By Rohith Nair
DOHA (Reuters) – Australia and India have two of the longest-serving coaches at the Asian Cup and Saturday’s Group B opener between the teams promises to be a battle of styles between the pragmatic Aussies and an Indian side attempting to shed a defensive mindset.
Australia come into the Asian Cup as one of the pre-tournament favourites having won the competition in 2015 and coach Graham Arnold said on Friday that their goal is to lift the trophy once again in Qatar, where they have fond memories.
They reached the knockout stages of the 2022 World Cup in Qatar, where they gave eventual champions Argentina a run for their money in the last-16.
Arnold, who has been at the helm since 2018, said he had reinforced the message that the trophy was the ultimate goal.
“We’ve come here for a reason — to win this Asian Cup. It’s the only tournament that we probably can win,” Arnold told reporters.
“It is difficult, but we’re coming here to Qatar where we have a lot of familiarity, all the boys love coming here.
“You’ve got to reach for the stars and have high expectations, we’ll do that right from the start.”
Although Arnold has admitted that established goalscorers have been in short supply for Australia since the retirement of Tim Cahill, he believes that a superior defence will help them.
“If you have clean sheets and you have the energy to counter-press… you’re only one goal away from winning things,” he added.
“So it’s important that we continue to keep clean sheets, it’s crucial.”
The match could see two of the tallest players in the tournament — Australia’s Harry Souttar (2 metres) and Indian keeper Gurpreet Singh (1.97 metres) — go head-to-head.
Indian coach Igor Stimac identified Australia’s strength at set pieces and crosses into the box.
“They have a wonderful team… You can see the patterns, they know how to execute things and play pragmatic football,” Stimac said.
“Going to the flanks and putting in crosses, they made problems for England with set pieces. So we expect a storm coming from there.”
India have had disappointing campaigns at the Asian Cup where they exited the tournament in the group stage in their last two appearances.

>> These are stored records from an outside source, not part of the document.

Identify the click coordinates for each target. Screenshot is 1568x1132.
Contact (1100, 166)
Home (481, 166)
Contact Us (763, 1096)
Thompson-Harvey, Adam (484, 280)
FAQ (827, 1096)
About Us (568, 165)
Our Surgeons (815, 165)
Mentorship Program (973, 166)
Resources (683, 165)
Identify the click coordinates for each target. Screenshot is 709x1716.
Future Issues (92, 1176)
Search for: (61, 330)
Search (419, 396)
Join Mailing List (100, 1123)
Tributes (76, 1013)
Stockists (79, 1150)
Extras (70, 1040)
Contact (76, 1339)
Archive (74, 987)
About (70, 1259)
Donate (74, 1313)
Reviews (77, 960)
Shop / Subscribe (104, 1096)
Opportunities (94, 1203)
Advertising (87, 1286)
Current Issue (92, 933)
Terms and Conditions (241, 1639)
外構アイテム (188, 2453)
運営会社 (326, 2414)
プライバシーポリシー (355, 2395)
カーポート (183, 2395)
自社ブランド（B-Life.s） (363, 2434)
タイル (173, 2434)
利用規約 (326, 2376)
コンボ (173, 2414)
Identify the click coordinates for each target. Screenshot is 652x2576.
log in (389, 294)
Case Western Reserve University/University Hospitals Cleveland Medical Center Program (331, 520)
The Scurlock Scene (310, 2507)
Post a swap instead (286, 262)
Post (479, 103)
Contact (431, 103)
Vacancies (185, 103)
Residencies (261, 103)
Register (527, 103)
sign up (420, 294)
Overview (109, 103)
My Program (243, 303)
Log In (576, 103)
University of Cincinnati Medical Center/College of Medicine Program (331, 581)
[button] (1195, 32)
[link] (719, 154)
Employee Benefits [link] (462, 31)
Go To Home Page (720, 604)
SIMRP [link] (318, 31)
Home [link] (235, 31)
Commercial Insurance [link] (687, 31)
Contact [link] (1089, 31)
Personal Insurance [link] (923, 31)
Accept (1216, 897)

However, there is some optimism this time and Stimac reeled off statistics to show how much he has raised their technical level since taking charge in 2019, with the Croatian saying their ambition is to ultimately play “fearless football”.
“We definitely didn’t come here to defend on the edge of the box. We’re going to go out there and try to enjoy football, as we did in the last four years,” Stimac said.
“That’s been the process we’ve been working on and if the defeat comes through that process, I have nothing against it.”